Case Study: ASP.NET Deadlock calling WebServices
ASP.NET Performance Case Study: Web Service calls taking forever
OutOfMemoryExceptions while remoting very large datasets
Dataset serialization

2. Bob, just turn on tracing on the WCF end point

A lot of app configuration these days is done in XML.  You often hear that XML is so great because it is human readable/writable, but is it really???  Even with XML configuration some things are extremely wordy and require a lot of xml code to configure.  Imagine that you have an issue in production where you need Bob (or Jerry, or Ruth or <replace the name of your favorite ops guy/gal here>) in operations to turn on WCF tracing on all the servers in the web farm.  He probably doesn’t have Visual Studio handy to swap this through the UI so he’ll probably use the incredibly useful configuration tool Notepad to write the 10+ lines of XML needed to enable the tracing. Rinse and repeat for all servers in the web farm.

Is that fair? What if there is a mistake in the XML? 

To make it a bit easier on Bob you could provide him with two web.config files (with and without tracing) and that is at least an improvement, but then there is of course the issue of forking,  if you have to change something in one config you need to change it in both etc.

A nicer way would be to create some powershell commandlets to enable tracing or whatever config items you want, like connection strings or whatever else you might have stored in your configs.  The nice part about this is that it is scriptable so you could create one script and run it on all servers.

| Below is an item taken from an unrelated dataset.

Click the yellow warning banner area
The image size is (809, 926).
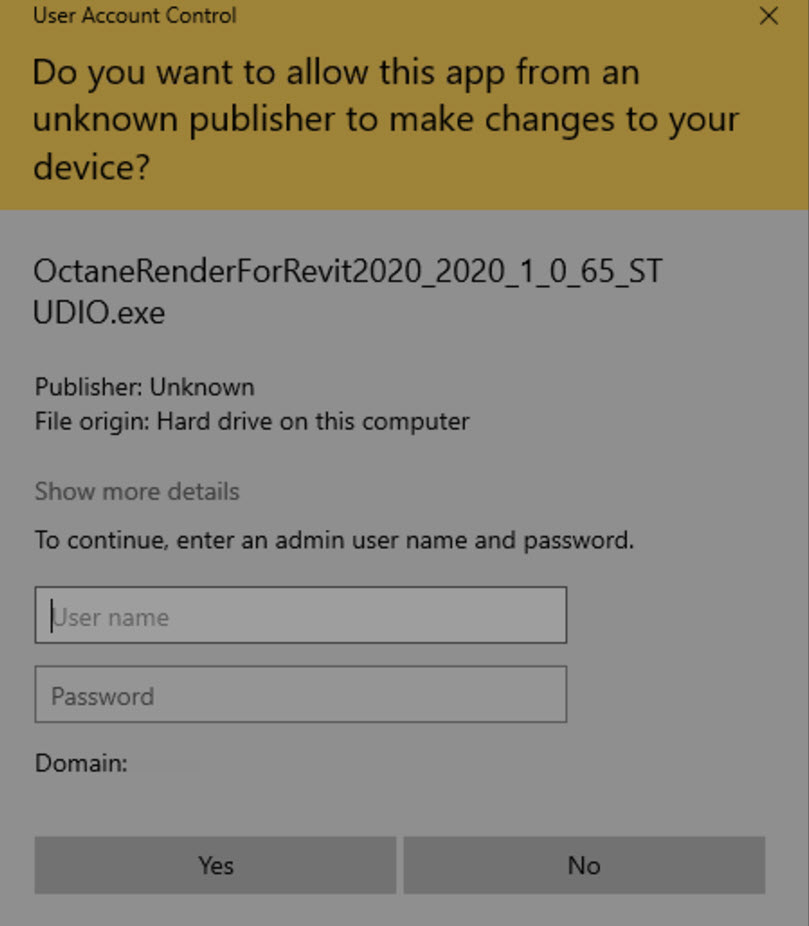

While you’re at it, why not implement a powershell provider for your app that allows the ops guys to configure parts of your application, or get values from your application from powershell.   Powershell objects are .net objects so scripts etc. are written in .net.

Taking it one step further, you can even call powershell command lets from an MMC snapin in case you want to configure things from there.

3. Let’s put this data in session scope so we don’t have to go back and forth to the database all the time

Got a tweet from Fredrik earlier this week where he suggested a title for a pod-cast “Session state is the Achilles heel of ASP.NET”.  I definitely agree… Again, everything has it’s pros and cons, and session state is nice for saving SMALL pieces of user specific data, but if you have a high-load web app, I would say that you seriously need to consider going stateless.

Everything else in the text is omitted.